Your Decision Tree is suffering from high bias. How could adjusting the parameters related to entropy or the Gini Index help in this scenario?

  • Add more training data
  • Increase tree complexity by fine-tuning split criteria
  • Reduce tree complexity by fine-tuning split criteria
  • Remove features
High bias often means the model is too simple. Adjusting the parameters related to entropy or the Gini Index to create more complex splits can help capture underlying patterns in the data, thereby reducing bias and potentially improving predictive accuracy.

In a situation with mixed types of features, a __________ distance metric might be preferable in KNN.

  • Cosine
  • Euclidean
  • Gower
  • Manhattan
The Gower distance metric can handle mixed types of features (numerical, categorical) and is often preferable in such cases.

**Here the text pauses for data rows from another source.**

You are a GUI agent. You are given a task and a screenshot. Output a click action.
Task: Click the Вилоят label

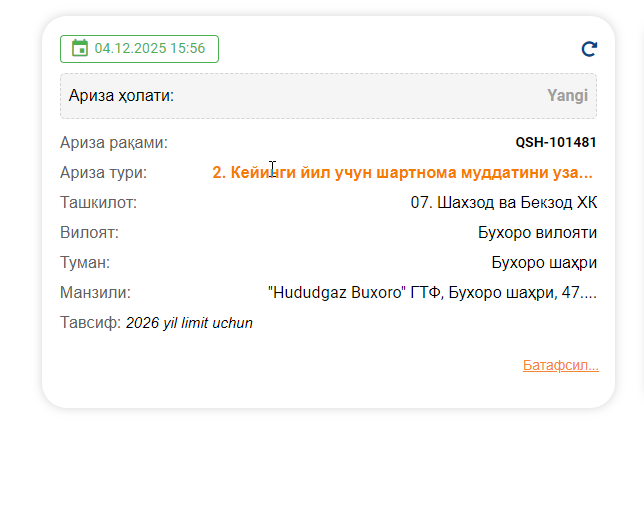tap(89, 232)
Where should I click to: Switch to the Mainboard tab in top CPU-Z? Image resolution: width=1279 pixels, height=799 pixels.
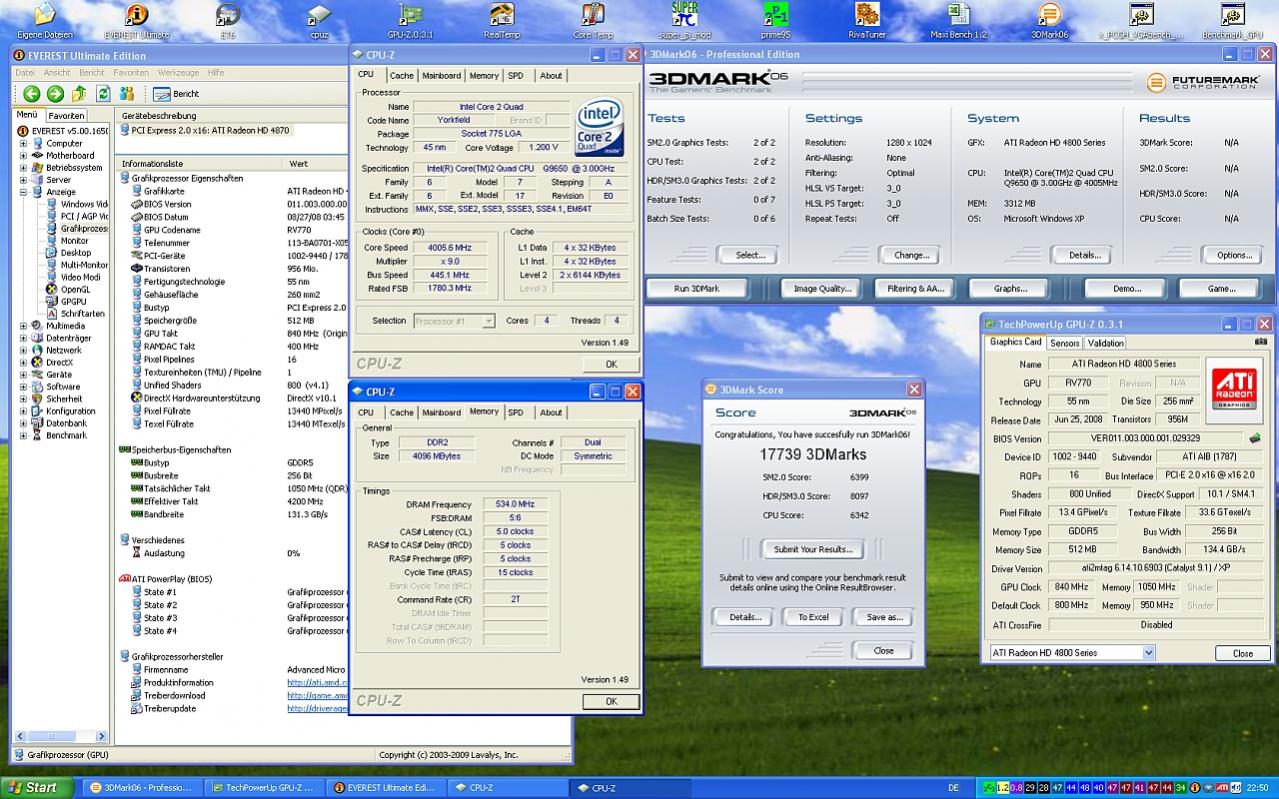click(441, 76)
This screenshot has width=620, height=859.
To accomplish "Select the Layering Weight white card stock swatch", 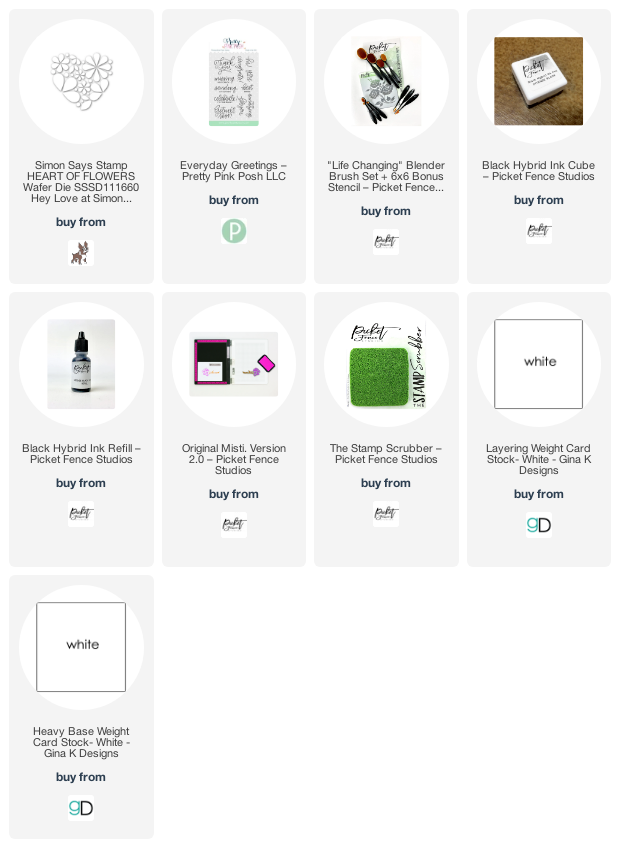I will point(539,364).
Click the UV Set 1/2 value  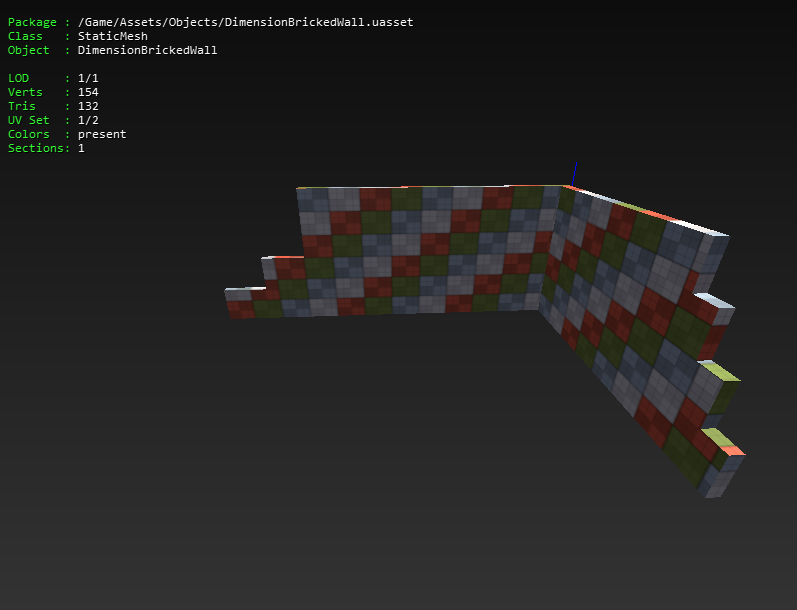point(88,120)
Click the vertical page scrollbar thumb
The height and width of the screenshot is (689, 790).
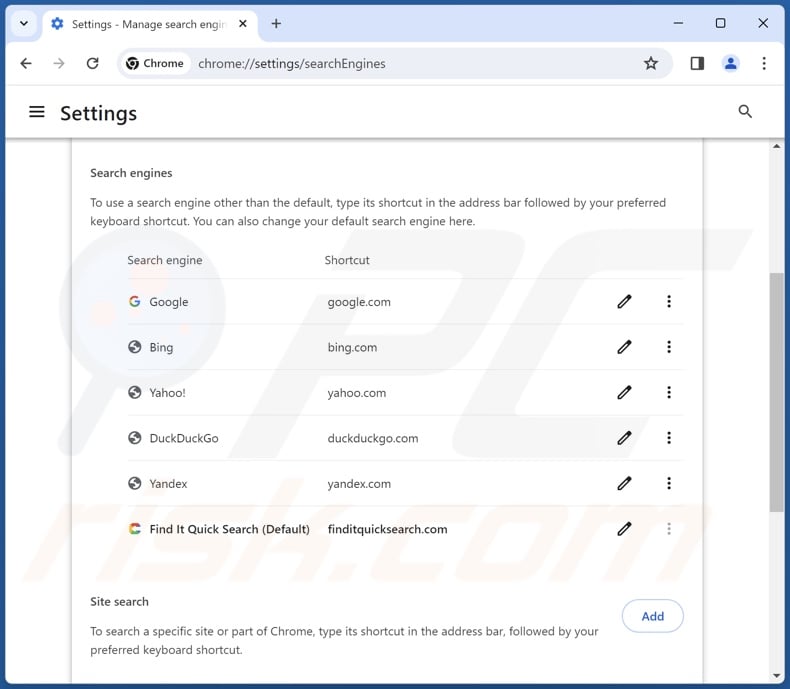point(776,390)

In DBSCAN, Epsilon is the maximum radius of the neighborhood from a data point, and MinPts is the minimum number of points required to form a ________.

  • border point
  • cluster
  • core point
  • noise point
In DBSCAN, Epsilon defines the neighborhood radius, and MinPts defines the minimum number of points required to form a cluster. If a point has at least MinPts within its Epsilon neighborhood, a cluster is formed.

What is multicollinearity in the context of Multiple Linear Regression?

  • Adding interaction effects
  • High correlation among variables
  • Lowering the bias of the model
  • Reducing overfitting
Multicollinearity refers to a situation where two or more independent variables in a Multiple Linear Regression model are highly correlated with each other.

What are the main differences between PCA and Linear Discriminant Analysis (LDA) as techniques for dimensionality reduction?

  • Both techniques work the same way
  • PCA is a type of LDA
  • PCA is unsupervised, LDA is supervised
  • PCA maximizes within-class variance, LDA between
The main difference between PCA and LDA is that PCA is an unsupervised technique that maximizes the total variance in the data, while LDA is a supervised technique that maximizes the between-class variance and minimizes the within-class variance. This makes LDA more suitable when class labels are available, while PCA can be used without them.

How are financial institutions using Machine Learning to detect fraudulent activities?

  • Fraud Detection
  • Personalized Education
  • Recommending Media
  • Weather Prediction
Financial institutions use Machine Learning algorithms to detect fraudulent activities by analyzing transaction patterns and identifying anomalies or suspicious behavior.

In a scenario where the targets are imbalanced, how would this affect the training and testing process, and what strategies would you apply to handle it?

  • Apply resampling techniques
  • Focus on specific evaluation metrics
  • Ignore the imbalance
  • Use only the majority class
Imbalanced targets can bias the model towards the majority class, leading to poor performance on the minority class. Applying resampling techniques like oversampling the minority class or undersampling the majority class balances the data. This, combined with using appropriate evaluation metrics like precision, recall, or F1 score, ensures that the model is more sensitive to the minority class.

The _________ linkage method in Hierarchical Clustering minimizes the variance of the distances between clusters.

  • Average Linkage
  • Complete Linkage
  • Single Linkage
  • Ward's Method
Ward's Method minimizes the variance of the distances between clusters. It considers the sum of squared deviations from the mean and tends to create equally sized clusters. This method can be beneficial when we want compact, spherical clusters and when minimizing within-cluster variance is a primary consideration.